* **Приведённый отрывок**

И все же между людьми и собаками, судя по Владимову, устанавливаются контакты, взаимная близость, основанные не только на вечной, врожденной привязанности собаки к человеку, но и на общности понятий, миросознания, позволяющей нам рассматривать собачьи повадки как разновидность человеческой психики и идеологии. Взять, к примеру, того же Хозяина Руслана, лагерного надзирателя-профессионала. Будучи безусловно слабее и бесцветнее своего пса (он и более труслив, и более жесток, и менее самоотвержен), Хозяин как характер в общем колеблется в тех же измерениях Службы, понимаемой как занятие вековечное и справедливое. Не так, как Руслан, не так ярко, но он тоже живет служебным вероучением, которое еще не окончилосьс ликвидацией данного лагеря, которое еще придет, вернется и восстановит богоподобный порядок на попранной земле. Не будучи таким же красивым, талантливым и героическим, как Руслан, Хозяин Руслана демонстрирует собою примерно такую же «золотую середину» в системе охраны, главным достоинством которой почитается — исполнительность. И он, как Руслан, не зол и не добр (правда, все ж таки собака добрее). И он все делает в меру, как положено по уставу, как честный службист, и зря не кусается (в отличие от Джульбарса и от Главного хозяина-вождя), проявляя известную широту взгляда в пределах, разумеется, отмеренных запрет-кой. Не пристрелил же Хозяин Руслана, хотя мог бы и пристрелить и уже намеревался. Впрочем, не из жалости, не по доброте душевной — не пристрелил, а просто, должно быть, почуял в Руслане своего брата-охранника, как и он, отрешенного от Службы, и не выстрелил, опасаясь случайного самоубийства[1].
Второй двойник Руслану (уже в роли антипода) — Потертый. Бывший зек, отравленный лагерем, привязавшийся к лагерю, не способный уже жить на свободе ничем иным, кроме этих тягостных, мучительных воспоминаний о лагере. Потертый — из породы людей, приверженных к лагерю, хоть больше всего на свете они ненавидят — лагерь. Как понять это явление, это странное состояние души — не берусь рассудить. Только знаю, доподлинно знаю, что такое — бывает. […]
Вечный подконвойный (Потертый) и вечный конвоир (Руслан) сходятся на одном — на невозможности расстаться с призраком лагеря, вроде бы внешне исчезнувшего, но запавшего в душу, совпавшего с биографией, с жизнью, останками которой оба они и питаются — бывшие противники, полюса, антиподы, только и могущие существовать в этом извращенном, противоестественном альянсе, претворенном уже в их природу, — жертвы и палача, охраняемого и охранника.

* **Исходные данные**
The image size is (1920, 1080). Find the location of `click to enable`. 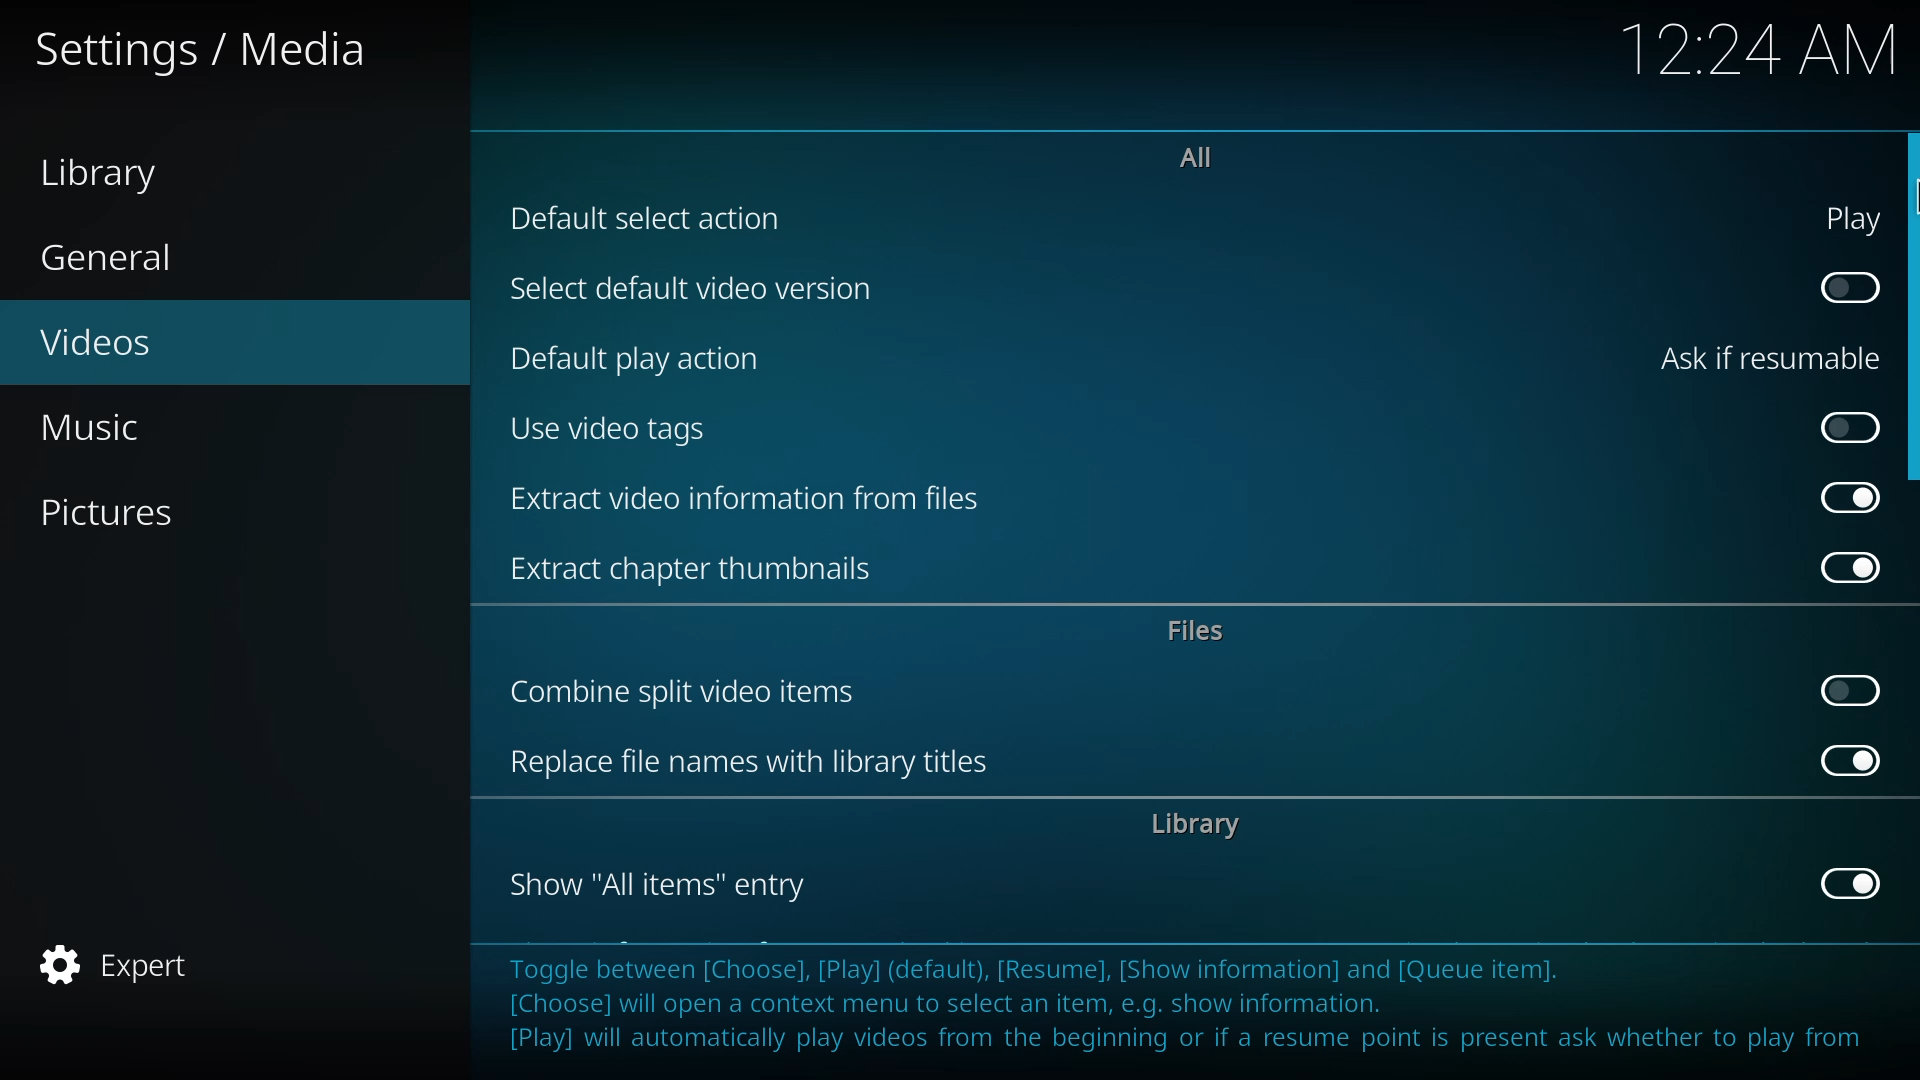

* **Задание**
Продолжите отрывок о Руслане, его Хозяине и Потертом у Владимова, начав сразу после его последнего предложения.

* **Ответ**
Итак, Руслан в Потертом, после упразднения лагеря и предательства Хозяина, нашел антихозяина, которому он верен исключительно как символу отошедшей эпохи, как наглядному пособию, доказательству, что та эпоха была на самом деле, а не приснилась ему. Потертый же, как мы знаем, по выходе из лагеря обосновался в близлежащем поселке, у тамошней бабы, тети Стюры, не в силах уйти далеко от уже не существующей, но притягивающей, как магнит, запретки.
Тетя Стюра со своим псом Трезоркой больше, чем кто-либо другой, рекомендует общество вольных, «простой народ», — то есть среду, не имеющую непосредственного касательства к идеальному лагерному порядку. Однако, выясняется, и сюда, в область свободы (разумеется, относительной), протянул свою цепкую руку Закон проволоки, калеча самую что ни на есть здоровую, народную почву и обращая всю страну в «большую зону».
Тетя Стюра — единственное в повествовании человеческое существо, удостоенное собственного имени, хотя имя ее — Стюра — на русское ухо звучит странновато.[…] Дородная баба, очевидно доступная всем случайным постояльцам, от вчерашнего капитана (Главного хозяина зоны) до сегодняшнего последнего зэка (Потертого), она являет собою, — разумеется, в отпущенных ей сдержанным текстом пределах, — состояние нации в целом, на нынешнее время, и, если угодно, служит олицетворением «народа», взятого в широком и неопределенном значении слова. Трудно в жизни найти бабу старому лагернику более добрую, понятливую и притом ничего для себя лично не желающую урвать от застрявшего в ее доме, кормящегося при ней мужика. Вероятно, к Потертому, который сам по себе ничего уже не стоит, притянула ее обыкновенная бабья потребность кого-нибудь пожалеть. И эта потребность толкает ее попытаться вдохнуть в Потертого утраченную радость свободы, вернуться к нормальной жизни, к работе, к оставленной когда-то семье, ради чего Стюра готова отказаться от собственного недолгого бабьего счастья и не просто отдать прилепившегося к ней, полюбившегося человека, но заставить его уехать от нее и от лагеря. (Потертый, понятно, на такое не способен, как не может Руслан оставить вверенный ему пост.)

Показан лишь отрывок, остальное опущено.